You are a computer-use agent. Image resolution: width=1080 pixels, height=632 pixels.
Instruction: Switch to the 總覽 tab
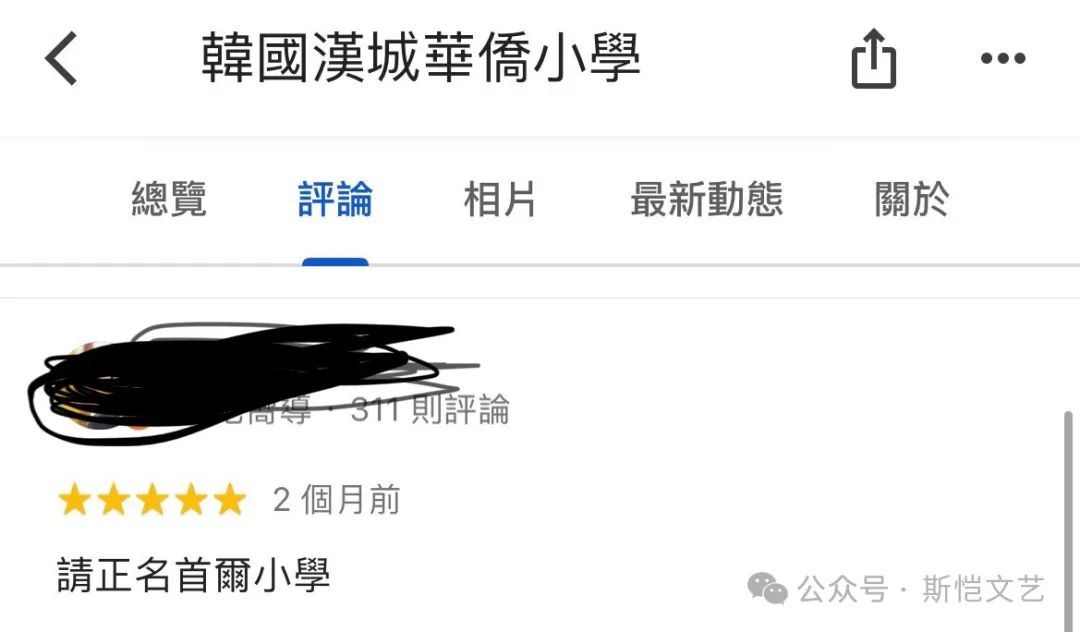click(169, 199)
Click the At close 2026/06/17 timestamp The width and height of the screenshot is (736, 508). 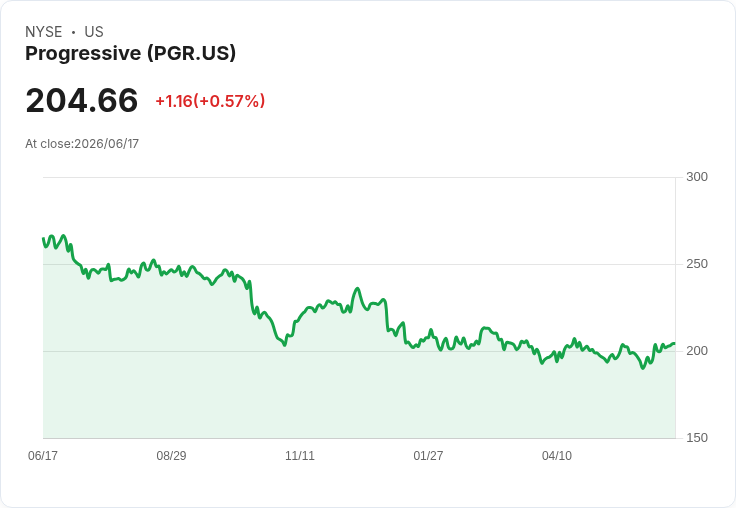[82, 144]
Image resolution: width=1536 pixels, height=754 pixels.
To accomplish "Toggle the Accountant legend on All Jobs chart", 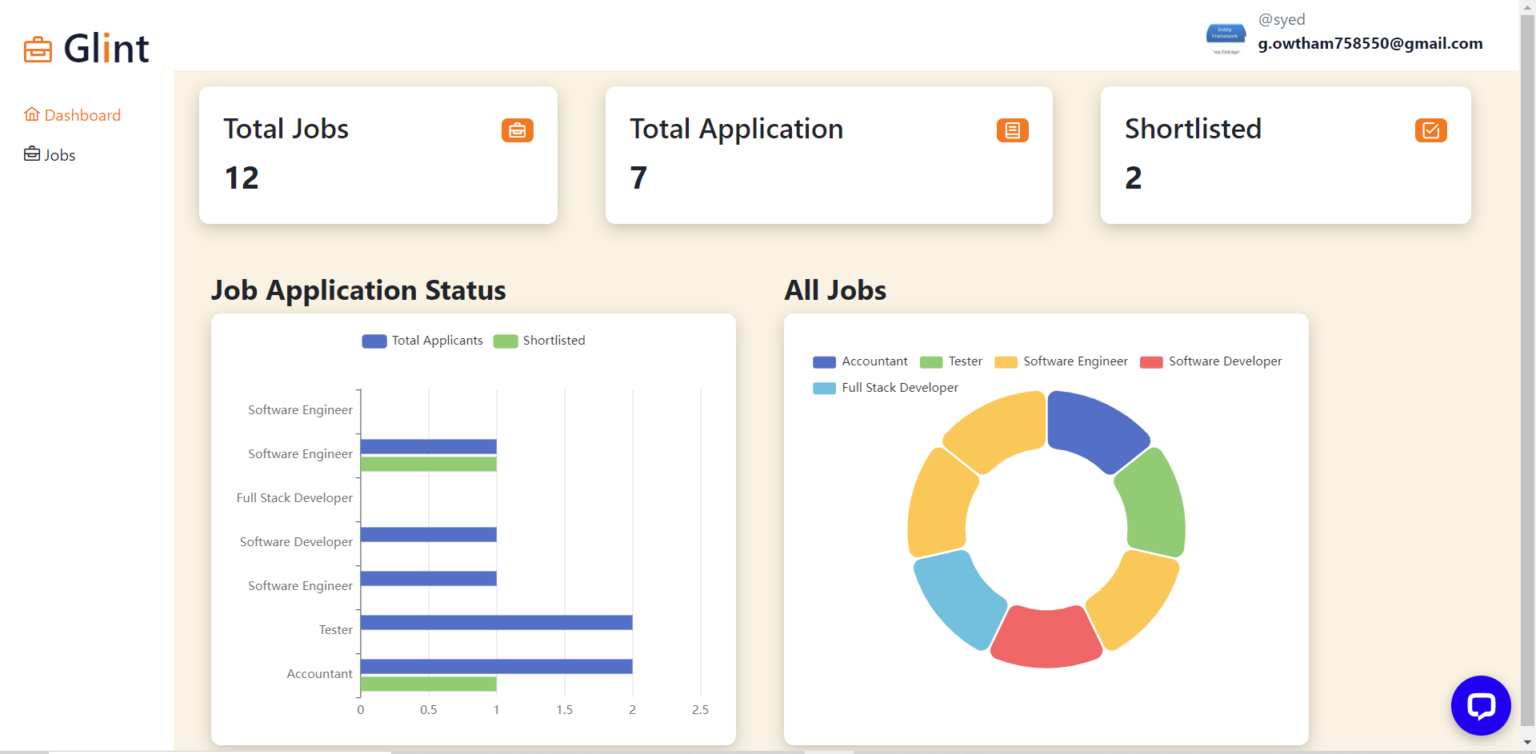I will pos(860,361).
==
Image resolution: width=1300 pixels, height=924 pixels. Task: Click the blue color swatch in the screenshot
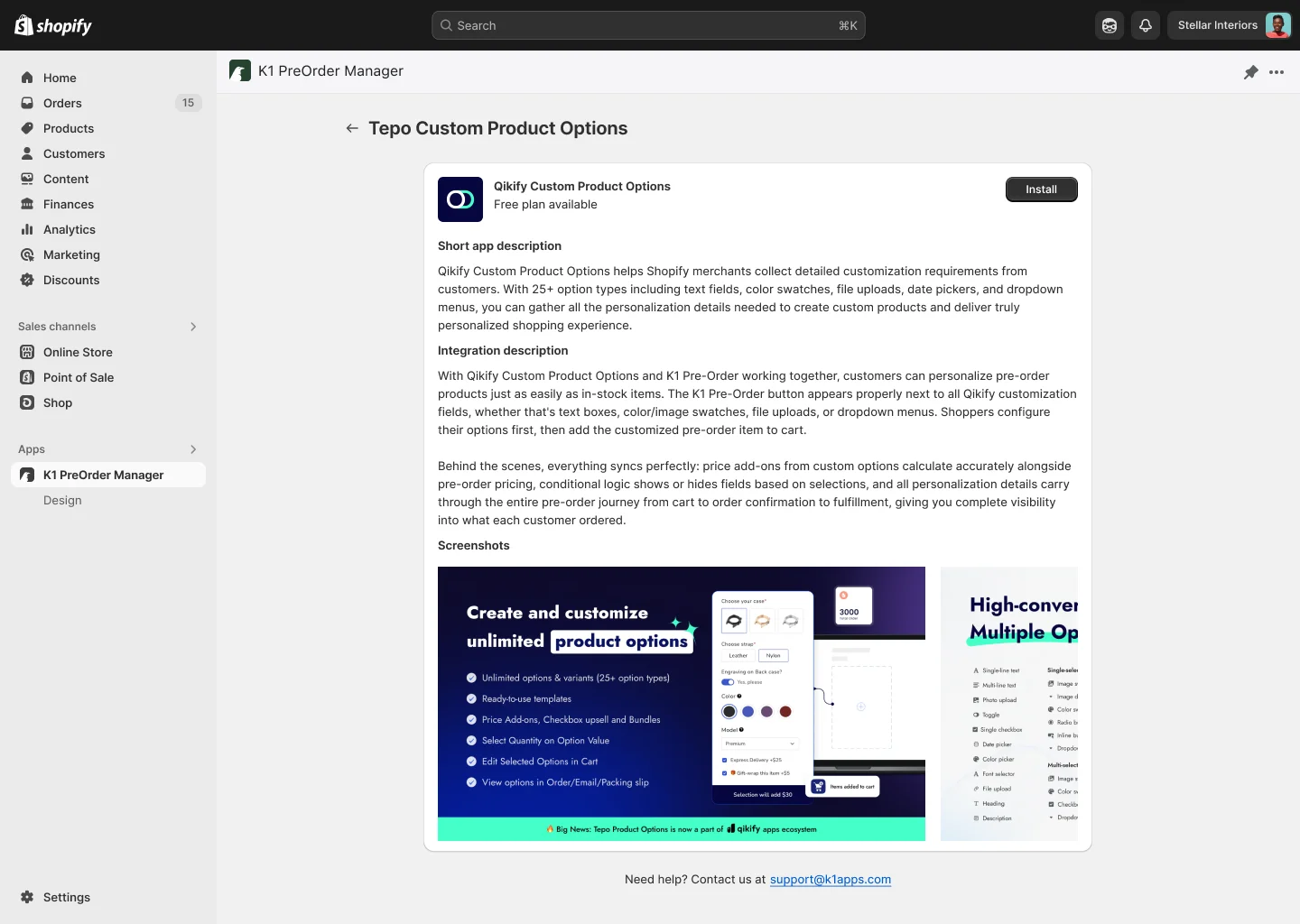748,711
...
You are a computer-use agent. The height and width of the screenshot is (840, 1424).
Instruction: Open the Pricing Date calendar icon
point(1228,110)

_REQUIRED WORK_.
Across the listing above, count every line containing the string "computer" and give the result with no comment.

_ANSWER TO THIS PROBLEM_.
2